Lets look at two articles that recently hit the fan:
The first is a regurgitation of a presentation made by Intel to developers. In short, they're considering a move to processors with 10s, if not 100s, of discrete computational units on a single die. The second article is a cry for Intel to stop, or slow down, using the argument that we "have to get the architecture right first."
OK, so the architecture can slow us down. But what slows us down even more is the fact that most programming languages have no support for concurrency, and therefore most programmers think "concurrency" means "threads and spinlocks". The two most interesting explorations we've made in the last few months are the Multiterpreter and the Cell Transterpreter.
If you check out the full Transterpreter project from our Subversion repository, you'll see in the branches a multiterpreter branch. This exploration was a quick proof-of-concept that Christian and I poked at for a few days. While the threading is terribly inefficient, it demonstrated that we can spawn multiple OS threads on-demand from the Transterpreter runtime, and distribute computation across those threads without any modification in the source program. Put simply, if you write:
PAR process1() process2() process3() process4()
on a quad-processor machine, then all four processors will be utilized by Transterpreter instances. We haven't publicized this branch because the approach was the least efficient implementation possible, but simplest to implement. Our explorations into native code generation are, in part, an exploration of what parts of the code-base would need to be refactored to allow efficient multithreading on big machines.

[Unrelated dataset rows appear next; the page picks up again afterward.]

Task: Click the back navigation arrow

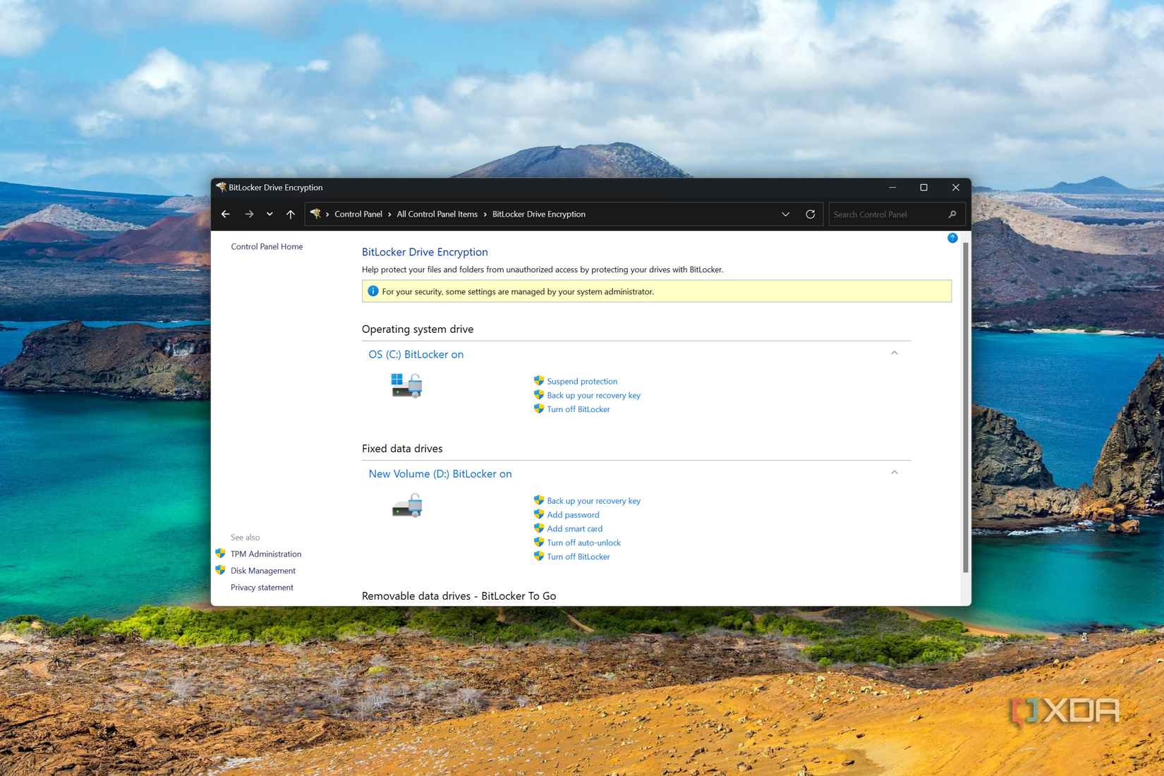Action: pyautogui.click(x=225, y=214)
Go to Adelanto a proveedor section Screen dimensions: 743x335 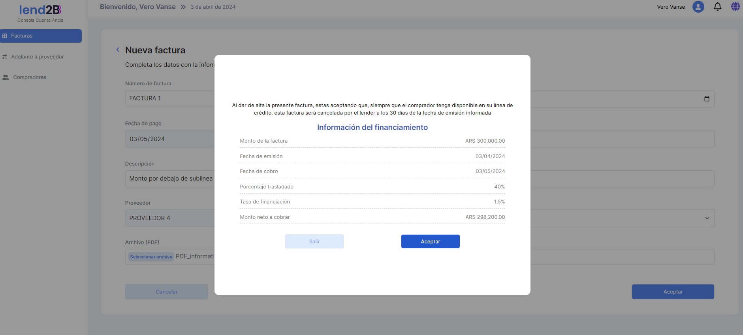click(x=38, y=57)
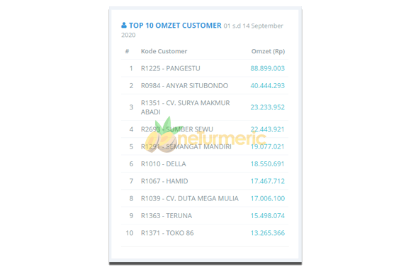
Task: Select customer R1067 - HAMID
Action: pos(164,181)
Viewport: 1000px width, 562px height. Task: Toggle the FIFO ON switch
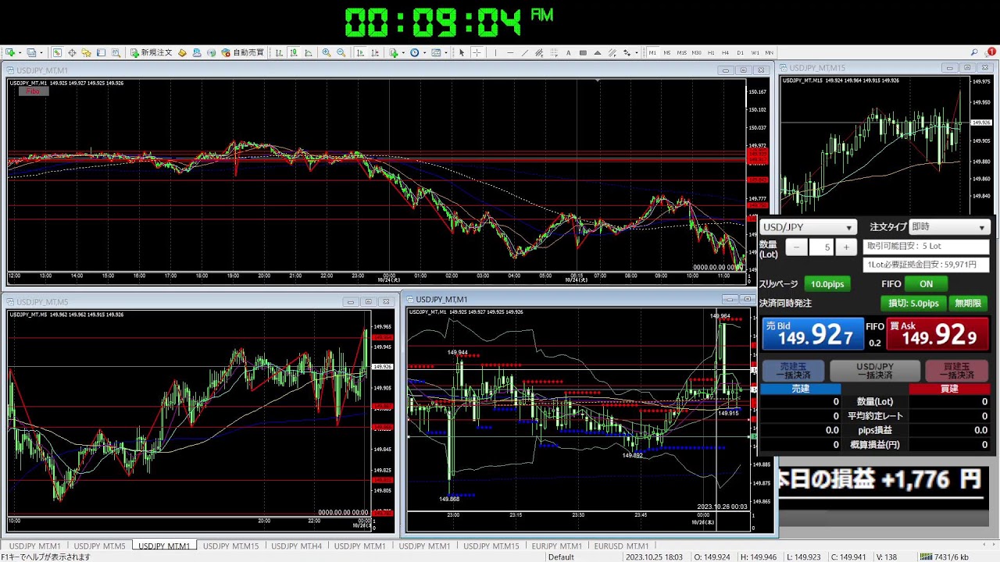pyautogui.click(x=926, y=284)
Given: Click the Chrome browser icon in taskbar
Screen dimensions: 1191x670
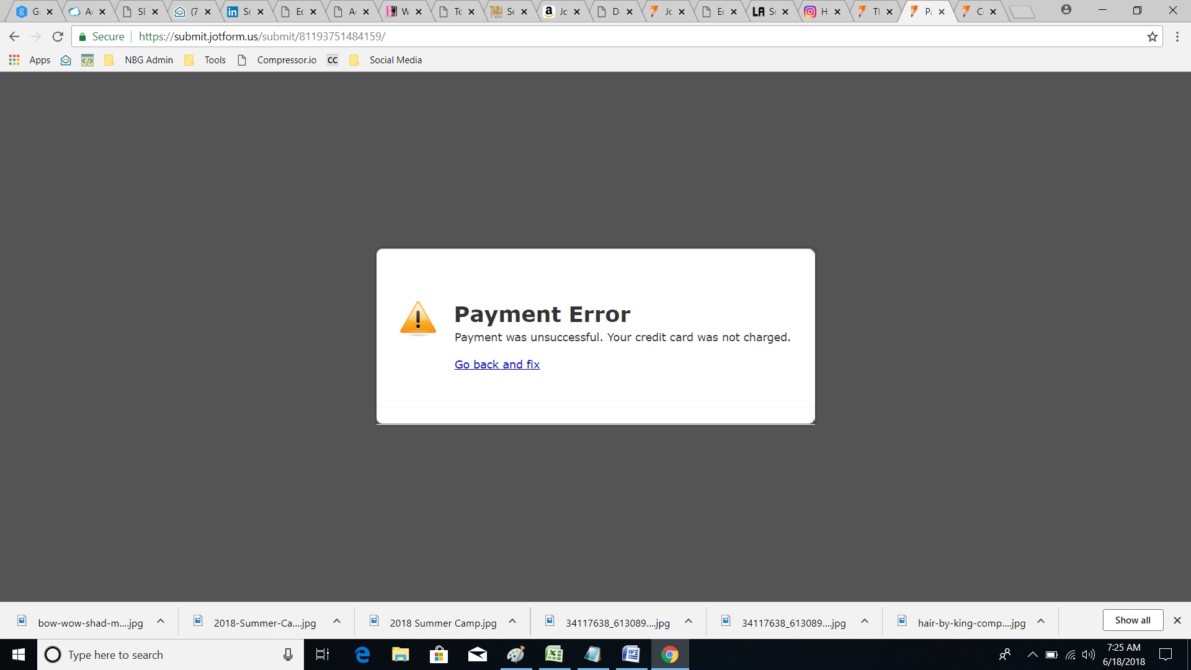Looking at the screenshot, I should pos(669,654).
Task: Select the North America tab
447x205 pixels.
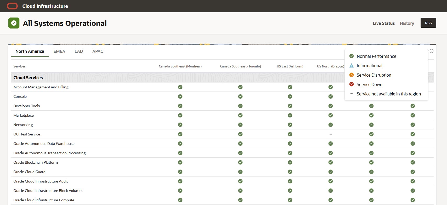Action: (x=30, y=51)
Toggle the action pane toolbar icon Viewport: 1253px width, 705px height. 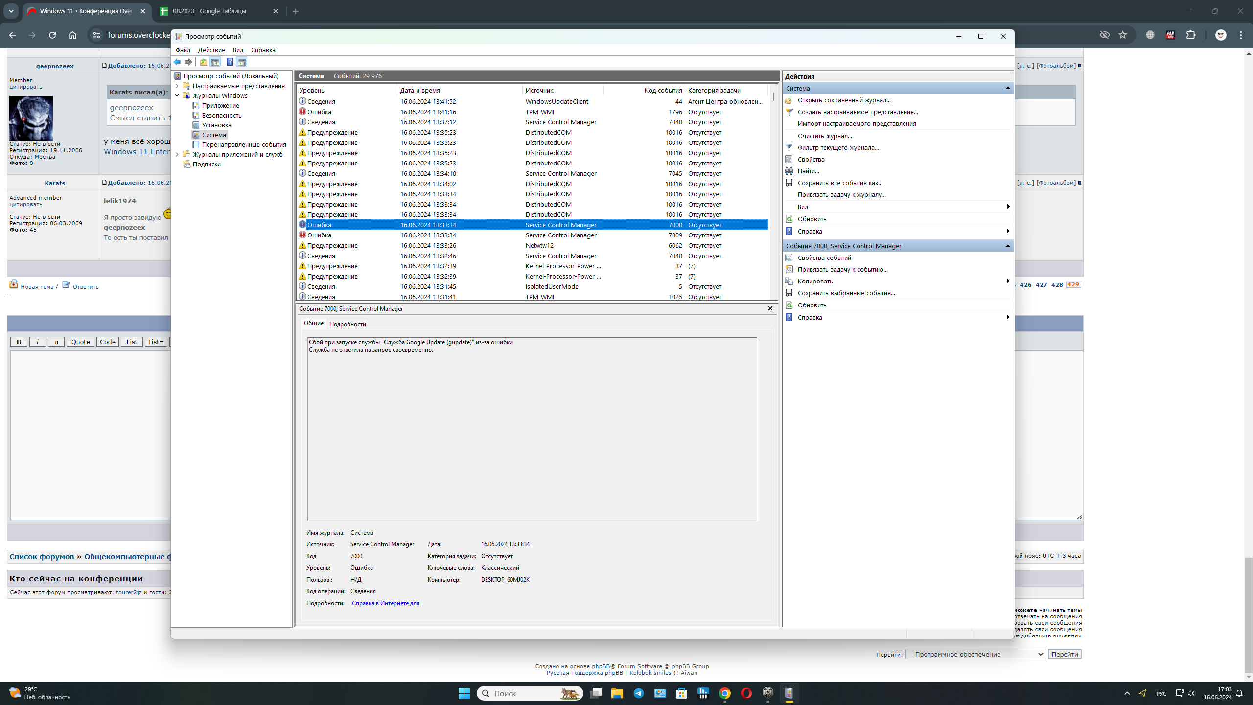coord(242,62)
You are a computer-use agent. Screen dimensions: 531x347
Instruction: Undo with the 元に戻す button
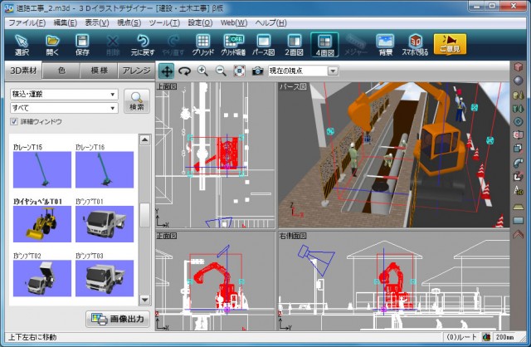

The other branch that might be of interest is the Cell branch. The work being carried out here is described fully in the paper A Cell Transterpreter. Damian Dimmich has successfully run 9 Transterpreters on a single Cell Broadband Engine. Although we only have the Cell simulator, he has demonstrated that you can have multiple Transterpreters running, in parallel, all over the device, and preserve CSP channel semantics across the cores. Put another way, his proof-of-concept demonstrates that we can write occam-pi programs that work seamlessly across multiple, heterogeneous cores.
As we look to unify various compiler explorations within the group, we expect to target these kinds of platforms more directly. If your language makes it easy to express ideas in parallel, it should be easy for the compiler to automatically distribute work units to many different processors. In the case of occam-pi, this is absolutely the case... so if we have a processor with 8, 80, or 800 cores, we should be able to take advantage of that power without significant effort.
Certainly, we can take advantage of this kind of hardware far more easily than a programmer writing in a sequential language like C, C++, C#, or Java.